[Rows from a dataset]

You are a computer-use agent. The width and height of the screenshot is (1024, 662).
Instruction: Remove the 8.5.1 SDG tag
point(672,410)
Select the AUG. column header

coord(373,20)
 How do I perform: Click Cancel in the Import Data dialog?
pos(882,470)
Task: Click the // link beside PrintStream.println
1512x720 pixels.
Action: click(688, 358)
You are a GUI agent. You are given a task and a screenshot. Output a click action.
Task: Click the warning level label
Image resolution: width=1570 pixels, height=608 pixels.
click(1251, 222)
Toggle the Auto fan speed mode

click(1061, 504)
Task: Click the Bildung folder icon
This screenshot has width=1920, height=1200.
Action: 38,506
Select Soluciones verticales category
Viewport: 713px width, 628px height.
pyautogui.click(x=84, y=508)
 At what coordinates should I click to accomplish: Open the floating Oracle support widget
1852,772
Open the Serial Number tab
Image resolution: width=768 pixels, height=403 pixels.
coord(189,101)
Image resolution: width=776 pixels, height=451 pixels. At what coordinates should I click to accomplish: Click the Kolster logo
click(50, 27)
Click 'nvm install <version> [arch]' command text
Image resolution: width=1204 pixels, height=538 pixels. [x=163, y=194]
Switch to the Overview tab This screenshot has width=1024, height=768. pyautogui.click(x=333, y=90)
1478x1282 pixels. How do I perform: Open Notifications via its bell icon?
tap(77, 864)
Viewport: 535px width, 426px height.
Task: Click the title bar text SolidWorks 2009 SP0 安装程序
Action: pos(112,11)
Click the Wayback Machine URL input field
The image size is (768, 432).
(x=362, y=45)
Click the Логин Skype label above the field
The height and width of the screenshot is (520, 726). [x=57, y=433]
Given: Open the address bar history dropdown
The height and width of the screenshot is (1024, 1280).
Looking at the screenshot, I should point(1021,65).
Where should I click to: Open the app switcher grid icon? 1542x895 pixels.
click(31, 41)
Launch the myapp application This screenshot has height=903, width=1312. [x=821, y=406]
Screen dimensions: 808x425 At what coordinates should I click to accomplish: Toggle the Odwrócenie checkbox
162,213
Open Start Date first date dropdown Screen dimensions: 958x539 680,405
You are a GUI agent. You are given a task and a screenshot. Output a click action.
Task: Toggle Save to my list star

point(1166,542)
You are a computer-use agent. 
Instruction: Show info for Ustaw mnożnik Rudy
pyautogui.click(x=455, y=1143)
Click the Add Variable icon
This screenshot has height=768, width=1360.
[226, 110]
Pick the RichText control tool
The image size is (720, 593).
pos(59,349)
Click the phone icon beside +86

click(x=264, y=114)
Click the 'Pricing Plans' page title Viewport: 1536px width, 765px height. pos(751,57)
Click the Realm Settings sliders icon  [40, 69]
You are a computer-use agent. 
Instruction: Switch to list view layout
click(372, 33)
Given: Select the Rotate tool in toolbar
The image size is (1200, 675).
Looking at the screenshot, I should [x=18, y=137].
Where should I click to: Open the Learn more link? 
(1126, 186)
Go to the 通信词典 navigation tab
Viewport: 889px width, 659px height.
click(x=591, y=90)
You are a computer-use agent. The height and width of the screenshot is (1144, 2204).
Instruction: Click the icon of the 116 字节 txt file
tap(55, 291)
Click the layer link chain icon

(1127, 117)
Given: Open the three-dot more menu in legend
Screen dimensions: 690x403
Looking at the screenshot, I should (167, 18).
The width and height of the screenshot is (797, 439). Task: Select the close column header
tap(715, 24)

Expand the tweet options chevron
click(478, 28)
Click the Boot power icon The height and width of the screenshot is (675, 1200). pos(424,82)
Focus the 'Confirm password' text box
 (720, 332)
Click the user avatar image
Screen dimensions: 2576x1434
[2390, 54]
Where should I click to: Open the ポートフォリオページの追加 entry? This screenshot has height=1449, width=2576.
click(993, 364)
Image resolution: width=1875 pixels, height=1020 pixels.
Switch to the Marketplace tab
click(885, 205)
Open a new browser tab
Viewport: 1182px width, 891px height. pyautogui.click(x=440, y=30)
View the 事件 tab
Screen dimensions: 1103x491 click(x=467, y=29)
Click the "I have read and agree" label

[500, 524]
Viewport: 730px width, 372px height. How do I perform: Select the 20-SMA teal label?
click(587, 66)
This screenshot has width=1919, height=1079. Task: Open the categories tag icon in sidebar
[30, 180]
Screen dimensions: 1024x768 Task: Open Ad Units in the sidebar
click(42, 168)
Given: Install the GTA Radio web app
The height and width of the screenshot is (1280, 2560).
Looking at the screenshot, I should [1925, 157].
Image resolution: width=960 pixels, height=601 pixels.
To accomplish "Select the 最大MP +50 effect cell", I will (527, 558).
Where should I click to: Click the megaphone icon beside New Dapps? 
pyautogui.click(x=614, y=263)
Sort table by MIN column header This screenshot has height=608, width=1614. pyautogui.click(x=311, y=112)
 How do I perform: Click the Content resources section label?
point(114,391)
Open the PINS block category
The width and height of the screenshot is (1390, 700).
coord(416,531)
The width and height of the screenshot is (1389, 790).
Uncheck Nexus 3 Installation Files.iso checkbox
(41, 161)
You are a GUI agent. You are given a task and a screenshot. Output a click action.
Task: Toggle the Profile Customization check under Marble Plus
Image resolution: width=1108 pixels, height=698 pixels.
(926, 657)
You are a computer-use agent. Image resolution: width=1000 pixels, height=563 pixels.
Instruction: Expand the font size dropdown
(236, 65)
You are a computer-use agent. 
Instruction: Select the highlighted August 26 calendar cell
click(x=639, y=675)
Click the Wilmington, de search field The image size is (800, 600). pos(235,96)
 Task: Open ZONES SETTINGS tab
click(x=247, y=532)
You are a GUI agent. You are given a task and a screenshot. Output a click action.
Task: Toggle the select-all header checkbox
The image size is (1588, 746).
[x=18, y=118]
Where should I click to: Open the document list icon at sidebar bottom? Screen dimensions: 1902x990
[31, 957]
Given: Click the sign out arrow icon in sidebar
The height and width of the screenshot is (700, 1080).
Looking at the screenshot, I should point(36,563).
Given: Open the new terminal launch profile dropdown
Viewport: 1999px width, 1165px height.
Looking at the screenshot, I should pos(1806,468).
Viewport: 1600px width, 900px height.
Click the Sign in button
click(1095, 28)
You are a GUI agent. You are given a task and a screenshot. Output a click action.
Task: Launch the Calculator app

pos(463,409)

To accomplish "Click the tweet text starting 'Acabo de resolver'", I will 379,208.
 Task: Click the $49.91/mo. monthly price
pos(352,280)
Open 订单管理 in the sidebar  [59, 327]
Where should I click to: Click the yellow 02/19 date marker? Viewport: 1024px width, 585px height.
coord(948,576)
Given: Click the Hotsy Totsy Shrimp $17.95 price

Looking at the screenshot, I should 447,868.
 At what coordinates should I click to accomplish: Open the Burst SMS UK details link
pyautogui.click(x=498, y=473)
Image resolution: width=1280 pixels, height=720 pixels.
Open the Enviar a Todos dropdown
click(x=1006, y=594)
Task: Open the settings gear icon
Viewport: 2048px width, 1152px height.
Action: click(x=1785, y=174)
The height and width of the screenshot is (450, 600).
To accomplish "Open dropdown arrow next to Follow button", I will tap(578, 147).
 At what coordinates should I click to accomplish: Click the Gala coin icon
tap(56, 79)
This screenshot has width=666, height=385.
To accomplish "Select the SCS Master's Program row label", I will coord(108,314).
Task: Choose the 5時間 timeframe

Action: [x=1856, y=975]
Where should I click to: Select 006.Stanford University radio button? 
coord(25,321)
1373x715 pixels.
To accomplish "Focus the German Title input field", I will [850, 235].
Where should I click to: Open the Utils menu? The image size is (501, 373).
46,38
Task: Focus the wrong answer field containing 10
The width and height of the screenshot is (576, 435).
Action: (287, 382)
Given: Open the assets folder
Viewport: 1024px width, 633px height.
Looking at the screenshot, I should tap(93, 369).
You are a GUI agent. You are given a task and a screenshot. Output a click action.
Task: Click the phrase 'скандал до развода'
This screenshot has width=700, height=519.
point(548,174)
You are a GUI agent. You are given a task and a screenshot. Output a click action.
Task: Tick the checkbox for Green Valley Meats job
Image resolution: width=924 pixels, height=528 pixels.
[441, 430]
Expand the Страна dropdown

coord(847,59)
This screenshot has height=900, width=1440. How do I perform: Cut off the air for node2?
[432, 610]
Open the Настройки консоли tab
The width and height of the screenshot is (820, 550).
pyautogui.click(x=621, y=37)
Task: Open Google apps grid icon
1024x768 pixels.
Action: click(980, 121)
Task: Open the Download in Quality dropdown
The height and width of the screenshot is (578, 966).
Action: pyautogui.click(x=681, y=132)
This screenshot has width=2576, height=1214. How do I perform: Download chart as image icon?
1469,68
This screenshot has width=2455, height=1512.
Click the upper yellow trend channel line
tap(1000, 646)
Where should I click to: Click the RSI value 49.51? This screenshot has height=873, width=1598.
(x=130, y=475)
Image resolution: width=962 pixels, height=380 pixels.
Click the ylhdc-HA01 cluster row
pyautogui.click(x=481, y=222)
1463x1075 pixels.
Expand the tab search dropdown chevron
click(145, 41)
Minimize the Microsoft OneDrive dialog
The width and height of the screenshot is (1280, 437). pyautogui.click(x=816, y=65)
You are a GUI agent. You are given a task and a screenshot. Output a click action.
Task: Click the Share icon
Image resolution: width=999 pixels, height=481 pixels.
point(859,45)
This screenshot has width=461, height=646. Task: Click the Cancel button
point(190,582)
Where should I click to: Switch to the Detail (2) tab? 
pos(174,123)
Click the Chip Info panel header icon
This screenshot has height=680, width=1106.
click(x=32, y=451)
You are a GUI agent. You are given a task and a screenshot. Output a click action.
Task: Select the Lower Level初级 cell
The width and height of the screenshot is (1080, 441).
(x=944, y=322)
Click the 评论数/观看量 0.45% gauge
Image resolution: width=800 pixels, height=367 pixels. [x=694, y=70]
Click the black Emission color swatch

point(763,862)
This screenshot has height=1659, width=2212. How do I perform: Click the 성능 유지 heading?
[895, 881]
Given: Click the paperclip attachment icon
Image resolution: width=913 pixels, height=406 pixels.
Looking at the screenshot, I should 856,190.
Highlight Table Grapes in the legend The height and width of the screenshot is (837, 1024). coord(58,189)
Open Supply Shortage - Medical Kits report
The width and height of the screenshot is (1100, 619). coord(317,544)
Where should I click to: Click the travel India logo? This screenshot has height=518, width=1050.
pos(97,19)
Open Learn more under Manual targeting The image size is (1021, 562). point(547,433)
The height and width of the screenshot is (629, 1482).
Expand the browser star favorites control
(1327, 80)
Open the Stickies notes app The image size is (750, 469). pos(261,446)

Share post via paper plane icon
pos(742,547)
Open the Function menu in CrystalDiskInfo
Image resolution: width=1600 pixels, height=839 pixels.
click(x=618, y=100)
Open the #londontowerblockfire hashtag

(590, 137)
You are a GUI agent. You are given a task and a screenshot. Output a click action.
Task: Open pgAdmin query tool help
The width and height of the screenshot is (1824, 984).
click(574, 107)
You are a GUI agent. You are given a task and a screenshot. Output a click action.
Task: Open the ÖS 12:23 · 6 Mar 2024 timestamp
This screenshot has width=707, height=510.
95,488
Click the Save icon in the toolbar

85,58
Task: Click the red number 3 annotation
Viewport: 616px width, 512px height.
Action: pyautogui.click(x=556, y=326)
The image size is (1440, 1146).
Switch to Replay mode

• **WHAT IS BEING ASKED**: Repeat everything from the line containing "The image size is (1440, 1146)." down to the end of the records.

• **COMPLETE OUTPUT**:
The image size is (1440, 1146).
Switch to Replay mode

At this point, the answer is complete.